Um dia, graças aos inúmeros “rolos” que fazia trocando peças de bicicletas e outros brinquedos, muitos vindos de ferros-velhos, consegui um motor de autorama da marca Estrela. Era um motor bem fraquinho, o chamavam de "Estrelinha", daqueles que vinham nos autoramas comercializados pela marca.
Com apenas um motor, claro, não havia muito o que fazer.
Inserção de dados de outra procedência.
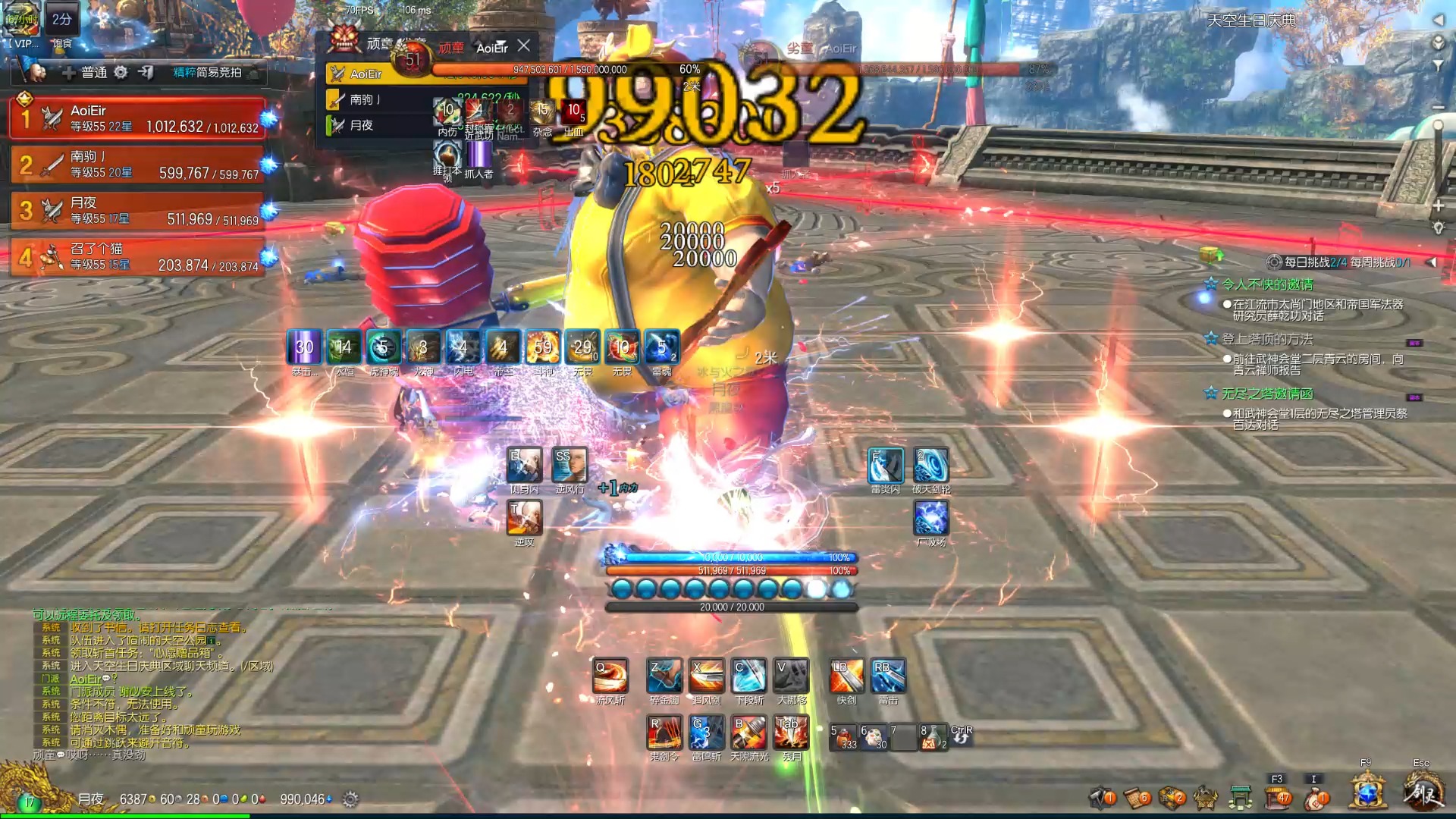Open the Esc main menu emblem
The height and width of the screenshot is (819, 1456).
(1422, 792)
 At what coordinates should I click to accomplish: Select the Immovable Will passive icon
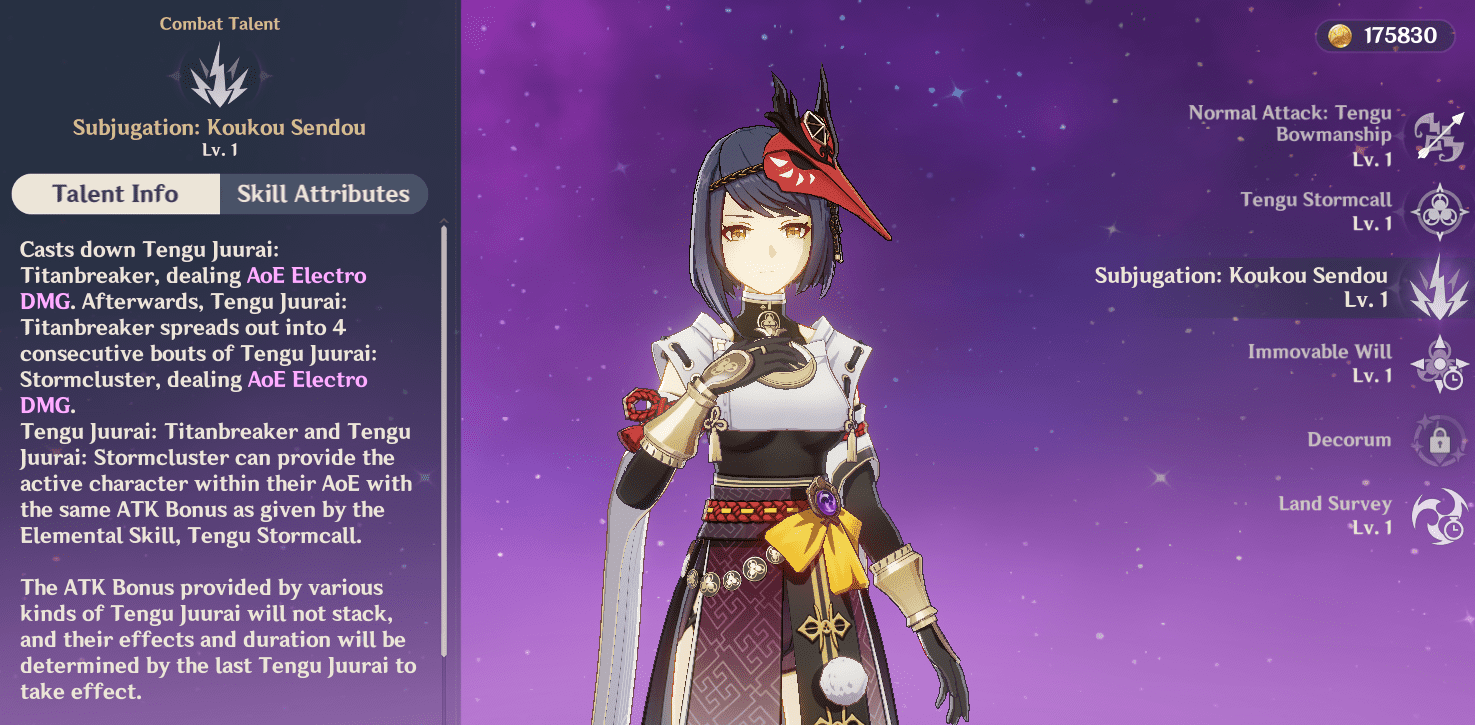click(1438, 363)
Então, com criatividade e paciência, usei a carroceria de carrinho de plástico comum, alguns
pedaços de lata de óleo para contruir o chassi, eixos e outros componentes que comprei usados, para
construir meu primeiro carrinho de autorama. Era bem rústico: o controlador era
apenas um pedaço de fio que eu plugava na pista, encostando um no outro para
fazer o carrinho andar. Ele ia devagar, mas andava. Por ser tão simples, eu nem
ousava mostrar meu carro ou o controlador e usava apenas a menor pista, num
cantinho da loja que não era muito frequentada.
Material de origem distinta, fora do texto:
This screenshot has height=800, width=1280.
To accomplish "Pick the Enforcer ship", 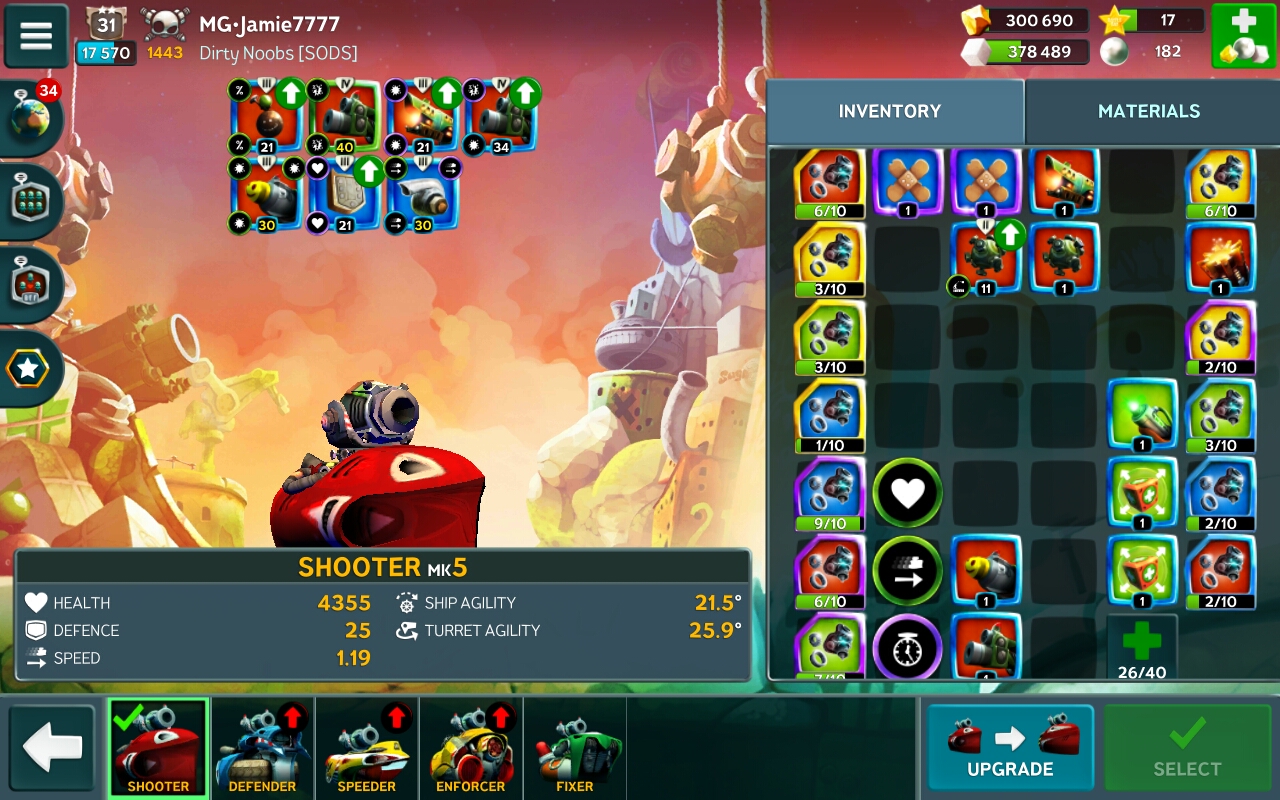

Aos poucos, com o dinheiro das mesadas e as trocas que
fazia, fui aperfeiçoando meu carrinho. Consegui comprar um controlador de
verdade e finalmente subi de nível: passei a usar a pista média, a minha
favorita. Ainda assim, meu motor não chegava nem perto do desempenho dos
importados. Foi então que decidi melhorar o “induzido” do motor, tentando
reenrolá-lo. Esse tipo de motor modificado era conhecido como “motor enrolado”.
Observando os diversos motores que passavam pelas mãos do Seu Chico – sempre requisitado no balcão técnico da loja, resolvi tentar enrolar meu motor por conta própria. Muitos modelistas já faziam esse trabalho profissionalmente, mas pagar pelo serviço estava fora do meu alcance. Minha única opção era aprender a faze-lo sozinho. Passei vários finais de semana enrolando e desenrolando o motor com fios novos, num processo de tentativa e erro.
A cada modificação, precisava testar o resultado na pista, o
que me fazia ir e voltar inúmeras vezes entre minha casa e a Hobbies Modelo.
Com o tempo, fui aprendendo e, no final, meu carrinho se
tornou bastante competitivo. Ele começou a chamar atenção e até me rendeu algum
dinheiro com serviços de melhoria nos motores de outros modelistas.
Cheguei a montar meu próprio chassi, já em latão e a
carroceria original da Estrela passou a ser uma carroceria leve e flexível chamada
de bolha.
Imagem da internet
Hoje os controladores são totalmente eletrônicos, computadorizados e programáveis, promovendo o máximo desempenho para os motores modernos.
Depois de muito tempo, terminei trocando o carrinho, e acessórios, por uma bicicleta. Mas isso é outra velha história.